Sex-Crime Panic
A Journey to the
Paranoid Heart of
The 1950s

Neil Miller
In 1954, in Sioux City, Iowa, two children were kidnapped, raped, and murdered. The authorities decided to "round up the usual suspects" --- which in this case meant "sexual deviates." Though none were implicated in the crime in any way, twenty homosexuals were trapped and

    sentenced to the state mental hospital at Mount Pleasant for an indefinite period of time --- until they were "cured."

Miller calls it a "sex crime panic," accomplished by means of a newly passed law which was "to provide for the confinement of persons who are dangerous criminal sexual psychopaths."

The narrative follows the main suspect in these murders (he was drugged to force confession), and details the incarceration of the twenty "sexual psychopaths." We follow them in their capture, spirited (and illegal) interrogations, their difficulty in getting legal help, and, finally, their sentencing to the Iowa State Insane Asylum at "Mount Pleasant" (great name!)

As was typical of the time, there was no distinction between "sexual deviates" and dangerous sex criminals. Miller tells us that

    an adult homosexual man who had sex with his lover in the privacy of his bedroom was as deviate as a child murderer. A person who had a pornographic book or photograph hidden in a night table faced the same punishment as a rapist.

If the casual reader has no idea of the treatment of homosexuals a half-century ago, Sex-Crime Panic is sure to be an eye-popper. But despite the lurid title and sometimes breathless treatment of the subject, those of us who lived through those days expected nothing less from the authorities.

We knew that the manifestation of the love "that dare not speak its name" was a felony; we knew the price of exposure --- we knew that if we were ensnared (a potential lover might pull out a badge instead of a weenie) --- we faced time in jail or at the "funny farm." We were the enemy, a representative of a moral decay that was haunting a pure nation.

Freedom might be found in New York or Chicago or San Francisco or New Orleans. But those of us who lived in Pittsburgh or Dallas or Boise or any small town knew we were taking a chance when we tried to find love. It was a bitter time.
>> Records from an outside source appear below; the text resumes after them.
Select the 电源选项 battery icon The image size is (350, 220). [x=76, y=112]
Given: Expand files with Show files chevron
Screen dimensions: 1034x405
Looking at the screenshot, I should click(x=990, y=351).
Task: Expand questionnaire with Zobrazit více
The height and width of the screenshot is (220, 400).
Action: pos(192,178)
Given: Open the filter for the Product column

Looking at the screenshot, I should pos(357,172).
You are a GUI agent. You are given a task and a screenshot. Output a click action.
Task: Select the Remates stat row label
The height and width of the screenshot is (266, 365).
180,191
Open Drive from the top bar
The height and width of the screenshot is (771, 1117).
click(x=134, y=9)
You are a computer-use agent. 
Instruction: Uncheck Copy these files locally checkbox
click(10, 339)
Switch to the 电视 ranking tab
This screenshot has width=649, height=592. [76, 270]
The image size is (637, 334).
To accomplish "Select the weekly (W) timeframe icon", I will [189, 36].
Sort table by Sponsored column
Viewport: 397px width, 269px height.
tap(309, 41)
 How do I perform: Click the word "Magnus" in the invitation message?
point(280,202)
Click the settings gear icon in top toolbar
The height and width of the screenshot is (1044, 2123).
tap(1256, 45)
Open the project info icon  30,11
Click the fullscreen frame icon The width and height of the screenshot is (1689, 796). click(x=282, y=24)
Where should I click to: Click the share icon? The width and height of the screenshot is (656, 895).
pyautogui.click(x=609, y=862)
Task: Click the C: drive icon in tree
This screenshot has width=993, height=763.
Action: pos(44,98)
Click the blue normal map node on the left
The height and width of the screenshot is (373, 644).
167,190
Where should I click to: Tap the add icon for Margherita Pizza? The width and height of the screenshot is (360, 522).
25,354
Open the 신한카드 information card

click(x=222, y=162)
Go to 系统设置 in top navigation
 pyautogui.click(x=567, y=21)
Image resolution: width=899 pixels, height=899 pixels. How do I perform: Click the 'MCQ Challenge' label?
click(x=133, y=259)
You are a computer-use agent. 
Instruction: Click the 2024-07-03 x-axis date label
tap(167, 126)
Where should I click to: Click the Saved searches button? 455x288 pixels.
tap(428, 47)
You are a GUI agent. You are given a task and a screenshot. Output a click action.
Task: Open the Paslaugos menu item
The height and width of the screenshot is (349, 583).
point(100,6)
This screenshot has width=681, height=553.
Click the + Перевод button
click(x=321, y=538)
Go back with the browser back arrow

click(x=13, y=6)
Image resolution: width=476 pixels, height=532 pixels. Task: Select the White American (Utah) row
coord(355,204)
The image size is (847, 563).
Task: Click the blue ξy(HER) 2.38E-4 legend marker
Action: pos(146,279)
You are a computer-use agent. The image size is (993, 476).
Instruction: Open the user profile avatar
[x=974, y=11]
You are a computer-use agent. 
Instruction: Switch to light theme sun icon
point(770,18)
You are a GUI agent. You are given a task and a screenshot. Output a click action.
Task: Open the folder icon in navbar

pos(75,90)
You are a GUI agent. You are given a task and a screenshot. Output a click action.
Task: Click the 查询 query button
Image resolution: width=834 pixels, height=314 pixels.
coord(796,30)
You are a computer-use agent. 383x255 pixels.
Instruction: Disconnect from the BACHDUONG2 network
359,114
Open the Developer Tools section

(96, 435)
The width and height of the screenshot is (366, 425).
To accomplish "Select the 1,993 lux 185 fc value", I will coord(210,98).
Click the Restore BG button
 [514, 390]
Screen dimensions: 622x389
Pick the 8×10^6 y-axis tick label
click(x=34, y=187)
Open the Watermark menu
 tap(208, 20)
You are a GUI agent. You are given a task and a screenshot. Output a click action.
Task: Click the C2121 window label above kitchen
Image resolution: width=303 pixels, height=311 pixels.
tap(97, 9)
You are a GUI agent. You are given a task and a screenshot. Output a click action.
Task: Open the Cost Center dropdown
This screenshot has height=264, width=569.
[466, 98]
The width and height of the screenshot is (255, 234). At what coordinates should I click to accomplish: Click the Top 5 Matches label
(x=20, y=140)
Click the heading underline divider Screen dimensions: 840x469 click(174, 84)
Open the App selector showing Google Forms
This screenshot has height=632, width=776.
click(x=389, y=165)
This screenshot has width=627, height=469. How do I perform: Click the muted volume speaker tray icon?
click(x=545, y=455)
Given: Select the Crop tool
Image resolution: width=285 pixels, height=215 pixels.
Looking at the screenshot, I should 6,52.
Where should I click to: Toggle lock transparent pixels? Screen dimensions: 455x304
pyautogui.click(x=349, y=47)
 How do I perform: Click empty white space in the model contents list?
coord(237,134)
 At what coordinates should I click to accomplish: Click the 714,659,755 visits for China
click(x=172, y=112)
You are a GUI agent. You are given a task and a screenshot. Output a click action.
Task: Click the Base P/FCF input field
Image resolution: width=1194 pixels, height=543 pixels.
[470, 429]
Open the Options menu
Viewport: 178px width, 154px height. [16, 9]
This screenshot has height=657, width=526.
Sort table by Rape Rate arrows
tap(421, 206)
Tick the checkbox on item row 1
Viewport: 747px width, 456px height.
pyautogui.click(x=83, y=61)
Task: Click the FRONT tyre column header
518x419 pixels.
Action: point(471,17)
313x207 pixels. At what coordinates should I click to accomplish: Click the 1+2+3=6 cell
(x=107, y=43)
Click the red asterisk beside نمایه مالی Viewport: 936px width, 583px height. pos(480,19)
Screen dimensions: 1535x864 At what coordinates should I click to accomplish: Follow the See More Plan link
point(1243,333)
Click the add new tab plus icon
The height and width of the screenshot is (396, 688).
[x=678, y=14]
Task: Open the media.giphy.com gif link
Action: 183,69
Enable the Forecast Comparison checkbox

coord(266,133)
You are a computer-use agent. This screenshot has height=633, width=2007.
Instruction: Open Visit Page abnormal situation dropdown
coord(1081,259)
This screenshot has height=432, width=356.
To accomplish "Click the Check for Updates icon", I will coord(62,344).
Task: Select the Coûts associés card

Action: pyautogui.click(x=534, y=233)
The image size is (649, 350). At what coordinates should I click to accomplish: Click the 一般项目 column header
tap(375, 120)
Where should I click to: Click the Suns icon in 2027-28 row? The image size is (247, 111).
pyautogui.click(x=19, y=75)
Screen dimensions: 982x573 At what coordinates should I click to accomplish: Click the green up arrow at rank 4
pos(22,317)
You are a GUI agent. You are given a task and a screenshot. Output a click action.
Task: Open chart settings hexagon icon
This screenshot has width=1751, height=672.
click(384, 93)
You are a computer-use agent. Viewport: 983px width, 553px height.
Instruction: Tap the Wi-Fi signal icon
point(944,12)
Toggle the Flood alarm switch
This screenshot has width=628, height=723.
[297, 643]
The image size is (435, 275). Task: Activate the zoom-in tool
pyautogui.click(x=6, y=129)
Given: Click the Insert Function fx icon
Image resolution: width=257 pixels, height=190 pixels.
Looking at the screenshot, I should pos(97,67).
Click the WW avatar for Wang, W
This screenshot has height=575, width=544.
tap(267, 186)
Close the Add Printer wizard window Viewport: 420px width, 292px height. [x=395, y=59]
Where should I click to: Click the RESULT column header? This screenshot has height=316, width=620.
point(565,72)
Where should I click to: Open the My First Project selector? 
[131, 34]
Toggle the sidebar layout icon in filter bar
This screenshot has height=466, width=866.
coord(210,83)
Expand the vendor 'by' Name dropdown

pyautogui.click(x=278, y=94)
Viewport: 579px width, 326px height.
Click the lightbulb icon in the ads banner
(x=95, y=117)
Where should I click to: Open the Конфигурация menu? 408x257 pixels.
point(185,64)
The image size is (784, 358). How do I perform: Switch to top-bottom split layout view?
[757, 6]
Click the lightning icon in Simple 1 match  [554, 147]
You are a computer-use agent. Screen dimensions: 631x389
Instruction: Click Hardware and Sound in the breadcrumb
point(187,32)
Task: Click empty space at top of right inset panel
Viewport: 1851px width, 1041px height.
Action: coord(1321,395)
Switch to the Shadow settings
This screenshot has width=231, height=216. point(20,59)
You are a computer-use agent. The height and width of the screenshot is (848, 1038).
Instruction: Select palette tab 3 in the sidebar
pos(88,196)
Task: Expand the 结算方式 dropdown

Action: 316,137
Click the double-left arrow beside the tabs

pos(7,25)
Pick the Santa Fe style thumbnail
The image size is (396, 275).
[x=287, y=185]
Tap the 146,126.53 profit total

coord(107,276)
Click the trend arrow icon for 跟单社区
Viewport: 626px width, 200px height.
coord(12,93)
Those of us who had no place to turn in our own communities hoped that by leaving we could find a city where we would just be left alone. That was all that we could hope for.

§     §     §

Miller reports that once the "deviates" got salted away in Mount Pleasant, the majority of them played along with the psychologists, pretending that they were "cured" so they could be released. Indeed, one of them was out within three months; the rest within a year. The author tells us that they were lucky that they were not forced to undergo castration or insulin injections --- the accepted "cure" in some other states.

Most of their lives were severely disrupted. Any who had to go through extensive background checks for new jobs knew that they would not be hired. Almost all left family and friends and moved out of state.

It's a credible (and incredible) story. Miller has done his homework, even visiting with the psychologists who worked at the state mental hospital and, most interesting of all, interviewing some of the detectives who entrapped the luckless twenty. The book is of special interest to me because, about that time, I tried, hesitatingly, to come out of the closet. Thank god I didn't do it in Sioux City.

I left a dull marriage and moved to Washington, D.C. During the days I worked in a respectable office; in the evenings I hung out at a bar called "The Chicken Hut." The bar, like us, was a Hydra. It was a government-worker spaghetti house during the day --- and a poorly disguised gay bar at night.

One weekend in late 1958, I was invited to a private party. I was told that Liberace was going to be there. At midnight, when the joint, in the parlance of the times, was jumping --- it was raided. Almost eighty men were arrested. For the delectation of the public, their names, addresses, and jobs were listed the next morning, entire, in the august Washington Post.

Neither Liberace nor I were there. The story that came out later was that he had been forewarned, which was not an improbable event, given the times and the nature of the D. C. police.

My reason for not attending was simpler. I detested Liberace's music and his flagrant ways. I had not yet learned to forgive --- much less enjoy --- those who were parodying my newly acquired life-style. I was also acutely uncomfortable at parties which were noisy at best, hysterical at worst. I begged off --- fortunately for me and my future as a lawyer and judge and state senator.